His smile was uncomplicated and minimal, the sort of adults who indulged toddlers, and he held the rabbit with one hand in the dark, by its unlucky brown rabbit feet. He imagined for a moment the tears, had pitiful Billy been up to see the lacklustre of dead eyes, and retrieved a string of rope from his drawer, wrapping it tightly about the furry neck like a noose, which it essentially was.

The excitement, which had been apparent to Tom only after the last twitching of the rabbit, of reprisal flourished steadily by the swell of his proud lungs and rapidly beating heart; it increased surely as he strolled the empty orphanage, all dull checker patterns and thoroughly impaired brio.

Never would he have called this place his home, and he had not yet discovered his castle, but Wool's Orphanage made for an exceptional hall: in its bland, unthinking nothingness, the place provided opportunity and practise, and it was incredibly lacking in consequence.
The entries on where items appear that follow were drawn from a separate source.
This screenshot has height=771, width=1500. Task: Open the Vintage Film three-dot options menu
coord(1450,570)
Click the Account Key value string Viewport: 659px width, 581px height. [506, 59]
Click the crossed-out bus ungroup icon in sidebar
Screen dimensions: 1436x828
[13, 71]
Tom reached the rafters. He was certain of what needed to be done next, as much of yesterday's dusk had been occupied by preparation.
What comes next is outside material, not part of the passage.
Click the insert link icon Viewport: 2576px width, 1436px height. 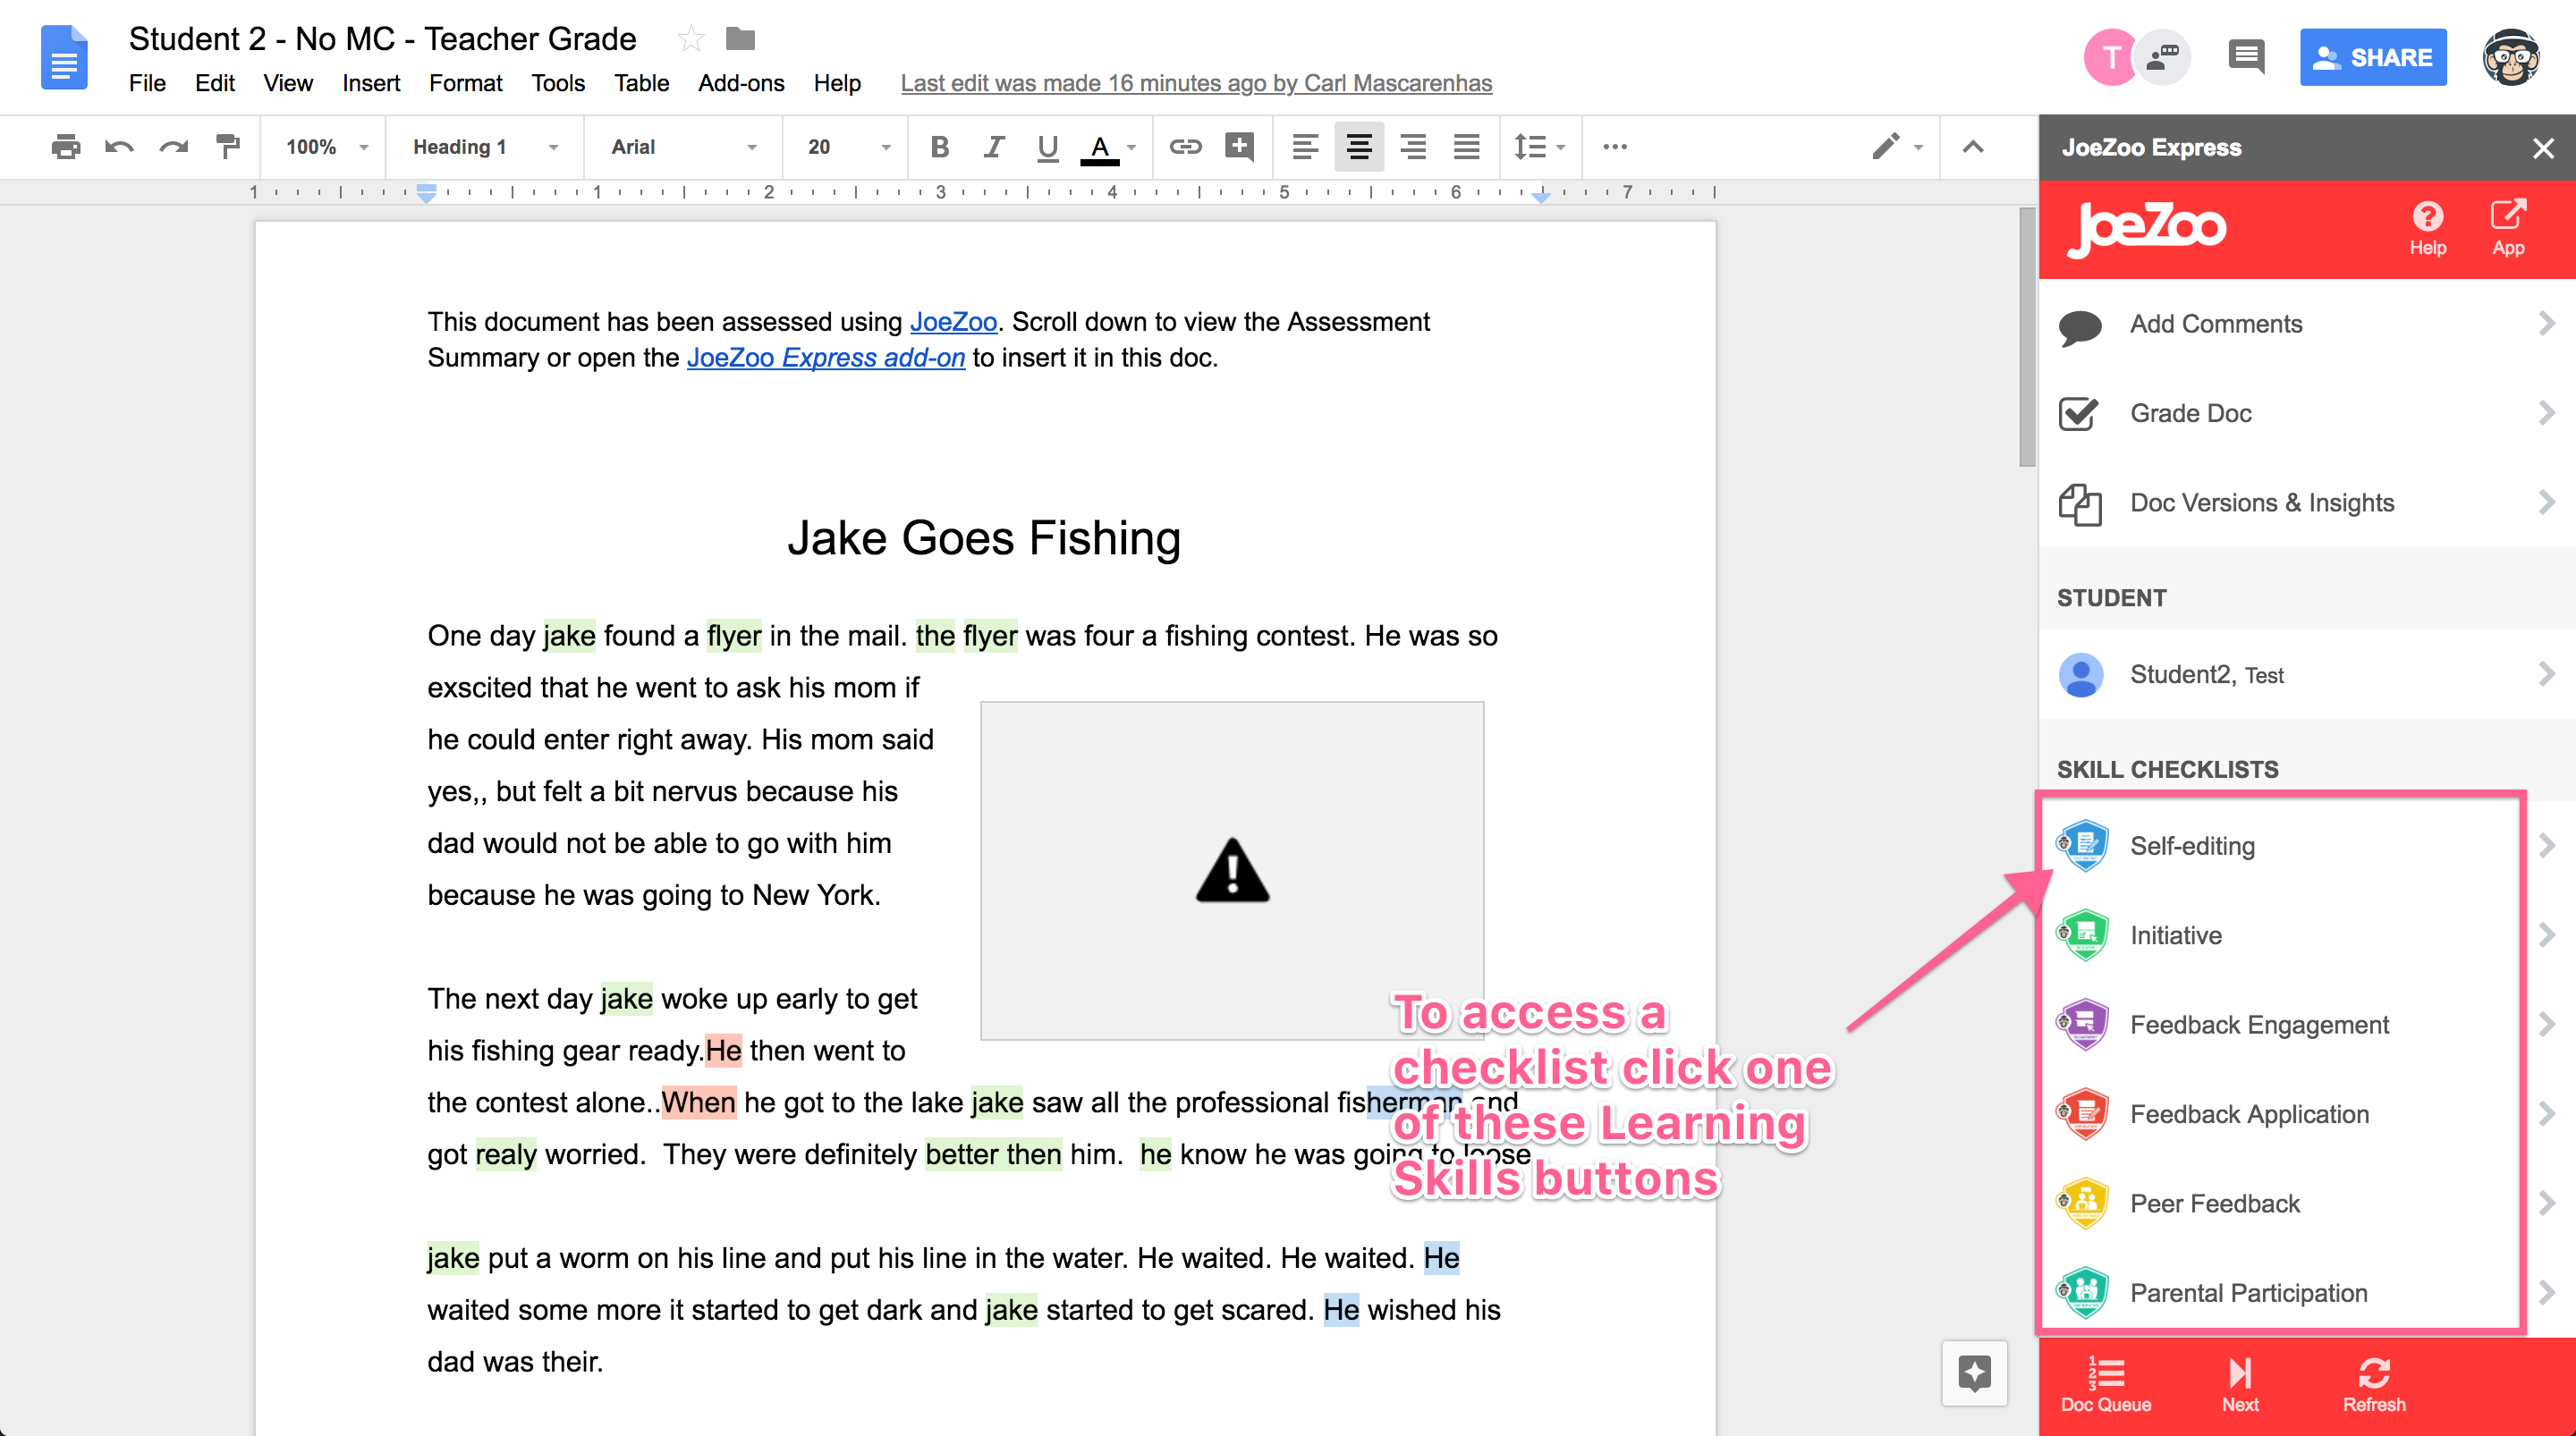[1185, 147]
The rabbit must be visible, through the windows, through the corridors as the sun rose in glory, and touched upon his work. A skeleton of a thing hanging from above. His warning.

He siphoned the magic, and was no longer afraid of it, nevermind the rumours of the ridiculous women, who insisted he attend church ceremonies and pray alone with Father Sebastian. Tom had only been able to control it by his palms at one time when he was a fledgling, so that it could be made tangible, real. But such a trivial thing was no longer necessary.

Insistences ignored, it was magic, this ability levitating the corpse and tying it to the wood support above, as though the rope was a thing with its own mind, its own body. No sound was uttered in the dark.

Be I the devil's child, thought Tom as he gazed at the swinging animal coldly, if for only this ability which resides within my blood.

Satisfied, he made his way back, ascending staircases, making the floor clink at his contact, force the halls to echo in his wake like death chimes.

Tom, who had made no efforts to return quickly, reached his room after some time, and climbed to bed. The sheets were still threadbare, the metal poles of the headboard still cool to the touch. That night, he dreamt of blonde Alice and a wine rabbit as it broke fingers.

He was awoken by the sound of screaming.